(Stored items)
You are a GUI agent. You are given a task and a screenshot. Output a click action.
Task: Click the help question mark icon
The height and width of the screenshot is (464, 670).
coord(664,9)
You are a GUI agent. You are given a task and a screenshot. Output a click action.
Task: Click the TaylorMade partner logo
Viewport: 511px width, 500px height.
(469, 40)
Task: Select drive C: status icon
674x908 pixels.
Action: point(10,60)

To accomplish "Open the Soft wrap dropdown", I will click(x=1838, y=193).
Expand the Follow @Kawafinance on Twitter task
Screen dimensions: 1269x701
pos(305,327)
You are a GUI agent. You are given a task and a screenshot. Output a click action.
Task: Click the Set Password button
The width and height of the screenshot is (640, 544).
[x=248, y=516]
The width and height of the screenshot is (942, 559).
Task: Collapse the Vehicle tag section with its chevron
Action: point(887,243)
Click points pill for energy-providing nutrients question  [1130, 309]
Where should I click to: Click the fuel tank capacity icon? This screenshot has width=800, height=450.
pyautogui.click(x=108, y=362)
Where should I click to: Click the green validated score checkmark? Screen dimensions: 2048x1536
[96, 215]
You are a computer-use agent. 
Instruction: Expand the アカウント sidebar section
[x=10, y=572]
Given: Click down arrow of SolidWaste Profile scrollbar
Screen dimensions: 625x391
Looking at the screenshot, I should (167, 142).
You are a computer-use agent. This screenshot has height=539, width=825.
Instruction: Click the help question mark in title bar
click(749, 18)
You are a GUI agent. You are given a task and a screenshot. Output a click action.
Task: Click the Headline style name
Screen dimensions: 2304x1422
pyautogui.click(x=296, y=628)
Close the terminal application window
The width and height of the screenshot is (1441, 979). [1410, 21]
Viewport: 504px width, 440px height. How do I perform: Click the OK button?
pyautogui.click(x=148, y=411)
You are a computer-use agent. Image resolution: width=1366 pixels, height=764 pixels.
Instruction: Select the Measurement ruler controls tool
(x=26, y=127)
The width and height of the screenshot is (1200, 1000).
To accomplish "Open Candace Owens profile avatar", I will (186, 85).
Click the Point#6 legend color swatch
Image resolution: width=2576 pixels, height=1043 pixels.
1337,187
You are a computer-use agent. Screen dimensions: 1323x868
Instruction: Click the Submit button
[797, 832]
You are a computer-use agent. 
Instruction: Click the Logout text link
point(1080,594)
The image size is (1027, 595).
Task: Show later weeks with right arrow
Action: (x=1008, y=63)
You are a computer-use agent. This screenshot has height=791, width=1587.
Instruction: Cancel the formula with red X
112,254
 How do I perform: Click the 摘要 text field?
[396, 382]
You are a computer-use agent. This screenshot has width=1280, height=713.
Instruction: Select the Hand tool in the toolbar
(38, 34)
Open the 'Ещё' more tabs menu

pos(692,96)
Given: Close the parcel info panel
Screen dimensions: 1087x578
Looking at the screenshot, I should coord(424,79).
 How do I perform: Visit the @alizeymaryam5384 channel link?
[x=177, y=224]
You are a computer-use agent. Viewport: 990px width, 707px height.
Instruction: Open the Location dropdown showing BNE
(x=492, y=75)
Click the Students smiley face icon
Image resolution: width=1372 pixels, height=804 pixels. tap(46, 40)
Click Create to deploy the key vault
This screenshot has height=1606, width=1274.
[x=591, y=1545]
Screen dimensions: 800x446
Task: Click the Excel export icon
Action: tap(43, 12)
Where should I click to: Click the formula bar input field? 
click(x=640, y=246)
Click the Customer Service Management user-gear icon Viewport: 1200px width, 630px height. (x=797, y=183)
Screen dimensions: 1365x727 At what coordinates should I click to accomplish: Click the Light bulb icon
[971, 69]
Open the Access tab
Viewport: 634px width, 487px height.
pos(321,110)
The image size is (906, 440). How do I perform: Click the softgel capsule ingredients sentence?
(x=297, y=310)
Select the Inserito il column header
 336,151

_Assigned task:_ Each record needs to be duplicated exactly as given.

_Expected answer:_
You are a GUI agent. You are given a task and a screenshot. Output a click action.
Task: Click the help question mark icon
The height and width of the screenshot is (464, 670).
coord(664,9)
You are a GUI agent. You are given a task and a screenshot. Output a click action.
Task: Click the TaylorMade partner logo
Viewport: 511px width, 500px height.
(469, 40)
Task: Select drive C: status icon
674x908 pixels.
Action: point(10,60)

To accomplish "Open the Soft wrap dropdown", I will click(x=1838, y=193).
Expand the Follow @Kawafinance on Twitter task
Screen dimensions: 1269x701
pos(305,327)
You are a GUI agent. You are given a task and a screenshot. Output a click action.
Task: Click the Set Password button
The width and height of the screenshot is (640, 544).
[x=248, y=516]
The width and height of the screenshot is (942, 559).
Task: Collapse the Vehicle tag section with its chevron
Action: point(887,243)
Click points pill for energy-providing nutrients question  [1130, 309]
Where should I click to: Click the fuel tank capacity icon? This screenshot has width=800, height=450.
pyautogui.click(x=108, y=362)
Where should I click to: Click the green validated score checkmark? Screen dimensions: 2048x1536
[96, 215]
You are a computer-use agent. 
Instruction: Expand the アカウント sidebar section
[x=10, y=572]
Given: Click down arrow of SolidWaste Profile scrollbar
Screen dimensions: 625x391
Looking at the screenshot, I should (167, 142).
You are a computer-use agent. This screenshot has height=539, width=825.
Instruction: Click the help question mark in title bar
click(749, 18)
You are a GUI agent. You are given a task and a screenshot. Output a click action.
Task: Click the Headline style name
Screen dimensions: 2304x1422
pyautogui.click(x=296, y=628)
Close the terminal application window
The width and height of the screenshot is (1441, 979). [1410, 21]
Viewport: 504px width, 440px height. How do I perform: Click the OK button?
pyautogui.click(x=148, y=411)
You are a computer-use agent. Image resolution: width=1366 pixels, height=764 pixels.
Instruction: Select the Measurement ruler controls tool
(x=26, y=127)
The width and height of the screenshot is (1200, 1000).
To accomplish "Open Candace Owens profile avatar", I will (186, 85).
Click the Point#6 legend color swatch
Image resolution: width=2576 pixels, height=1043 pixels.
1337,187
You are a computer-use agent. Screen dimensions: 1323x868
Instruction: Click the Submit button
[797, 832]
You are a computer-use agent. 
Instruction: Click the Logout text link
point(1080,594)
The image size is (1027, 595).
Task: Show later weeks with right arrow
Action: (x=1008, y=63)
You are a computer-use agent. This screenshot has height=791, width=1587.
Instruction: Cancel the formula with red X
112,254
 How do I perform: Click the 摘要 text field?
[396, 382]
You are a computer-use agent. This screenshot has width=1280, height=713.
Instruction: Select the Hand tool in the toolbar
(38, 34)
Open the 'Ещё' more tabs menu

pos(692,96)
Given: Close the parcel info panel
Screen dimensions: 1087x578
Looking at the screenshot, I should coord(424,79).
 How do I perform: Visit the @alizeymaryam5384 channel link?
[x=177, y=224]
You are a computer-use agent. Viewport: 990px width, 707px height.
Instruction: Open the Location dropdown showing BNE
(x=492, y=75)
Click the Students smiley face icon
Image resolution: width=1372 pixels, height=804 pixels. tap(46, 40)
Click Create to deploy the key vault
This screenshot has height=1606, width=1274.
[x=591, y=1545]
Screen dimensions: 800x446
Task: Click the Excel export icon
Action: tap(43, 12)
Where should I click to: Click the formula bar input field? 
click(x=640, y=246)
Click the Customer Service Management user-gear icon Viewport: 1200px width, 630px height. (x=797, y=183)
Screen dimensions: 1365x727 At what coordinates should I click to accomplish: Click the Light bulb icon
[971, 69]
Open the Access tab
Viewport: 634px width, 487px height.
pos(321,110)
The image size is (906, 440). How do I perform: Click the softgel capsule ingredients sentence?
(x=297, y=310)
Select the Inserito il column header
 336,151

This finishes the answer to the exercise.